━━━━━ Provided material ━━━━━

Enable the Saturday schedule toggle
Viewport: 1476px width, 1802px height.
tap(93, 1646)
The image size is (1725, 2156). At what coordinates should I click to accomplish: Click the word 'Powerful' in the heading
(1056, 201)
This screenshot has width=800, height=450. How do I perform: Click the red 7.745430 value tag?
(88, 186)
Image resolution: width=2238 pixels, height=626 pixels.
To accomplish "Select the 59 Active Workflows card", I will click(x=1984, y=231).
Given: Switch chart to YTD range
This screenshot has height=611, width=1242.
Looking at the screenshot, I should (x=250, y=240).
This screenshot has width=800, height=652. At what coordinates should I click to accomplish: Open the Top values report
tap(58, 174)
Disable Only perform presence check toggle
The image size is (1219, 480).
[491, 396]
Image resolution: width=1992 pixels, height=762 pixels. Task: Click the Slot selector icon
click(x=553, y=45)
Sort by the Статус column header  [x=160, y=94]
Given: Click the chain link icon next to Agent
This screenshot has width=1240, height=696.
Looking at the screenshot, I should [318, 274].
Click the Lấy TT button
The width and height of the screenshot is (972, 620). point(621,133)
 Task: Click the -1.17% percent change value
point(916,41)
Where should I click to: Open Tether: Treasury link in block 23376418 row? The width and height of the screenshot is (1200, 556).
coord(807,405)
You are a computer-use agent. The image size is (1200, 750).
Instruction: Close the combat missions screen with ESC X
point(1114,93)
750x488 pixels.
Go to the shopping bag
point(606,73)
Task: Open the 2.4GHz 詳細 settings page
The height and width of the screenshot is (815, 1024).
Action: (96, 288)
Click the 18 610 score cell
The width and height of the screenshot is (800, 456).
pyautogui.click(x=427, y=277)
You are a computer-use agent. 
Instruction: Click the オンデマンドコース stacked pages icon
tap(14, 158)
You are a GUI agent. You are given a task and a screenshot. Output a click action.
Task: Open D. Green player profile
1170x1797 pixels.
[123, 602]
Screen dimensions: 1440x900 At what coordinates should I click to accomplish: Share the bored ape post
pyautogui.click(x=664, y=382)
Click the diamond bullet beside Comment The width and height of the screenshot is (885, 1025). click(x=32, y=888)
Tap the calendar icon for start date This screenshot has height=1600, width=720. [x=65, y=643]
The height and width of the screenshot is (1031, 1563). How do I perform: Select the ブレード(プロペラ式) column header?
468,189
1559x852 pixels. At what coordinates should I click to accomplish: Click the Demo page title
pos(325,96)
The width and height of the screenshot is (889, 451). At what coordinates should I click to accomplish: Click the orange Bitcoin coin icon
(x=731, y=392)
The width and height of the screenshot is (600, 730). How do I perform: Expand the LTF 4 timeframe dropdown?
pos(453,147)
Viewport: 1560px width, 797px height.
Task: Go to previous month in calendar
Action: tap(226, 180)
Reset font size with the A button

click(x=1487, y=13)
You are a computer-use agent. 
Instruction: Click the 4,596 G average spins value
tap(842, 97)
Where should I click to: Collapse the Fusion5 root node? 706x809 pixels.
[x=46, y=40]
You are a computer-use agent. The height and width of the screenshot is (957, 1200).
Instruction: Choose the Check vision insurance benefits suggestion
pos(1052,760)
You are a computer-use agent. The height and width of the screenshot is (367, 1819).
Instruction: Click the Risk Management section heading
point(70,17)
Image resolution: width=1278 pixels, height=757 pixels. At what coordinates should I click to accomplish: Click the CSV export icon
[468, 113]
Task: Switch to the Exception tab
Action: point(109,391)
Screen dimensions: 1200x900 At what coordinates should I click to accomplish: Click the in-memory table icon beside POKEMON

━━━━━

### Prompt
Will you return exactly the lines above from the one with "Disable Only perform presence check toggle" down to the one with "Task: Open D. Green player profile", counting both as part of the range?

### Solution for this task
Disable Only perform presence check toggle
The image size is (1219, 480).
[491, 396]
Image resolution: width=1992 pixels, height=762 pixels. Task: Click the Slot selector icon
click(x=553, y=45)
Sort by the Статус column header  [x=160, y=94]
Given: Click the chain link icon next to Agent
This screenshot has width=1240, height=696.
Looking at the screenshot, I should [318, 274].
Click the Lấy TT button
The width and height of the screenshot is (972, 620). point(621,133)
 Task: Click the -1.17% percent change value
point(916,41)
Where should I click to: Open Tether: Treasury link in block 23376418 row? The width and height of the screenshot is (1200, 556).
coord(807,405)
You are a computer-use agent. The image size is (1200, 750).
Instruction: Close the combat missions screen with ESC X
point(1114,93)
750x488 pixels.
Go to the shopping bag
point(606,73)
Task: Open the 2.4GHz 詳細 settings page
The height and width of the screenshot is (815, 1024).
Action: (96, 288)
Click the 18 610 score cell
The width and height of the screenshot is (800, 456).
pyautogui.click(x=427, y=277)
You are a computer-use agent. 
Instruction: Click the オンデマンドコース stacked pages icon
tap(14, 158)
You are a GUI agent. You are given a task and a screenshot. Output a click action.
Task: Open D. Green player profile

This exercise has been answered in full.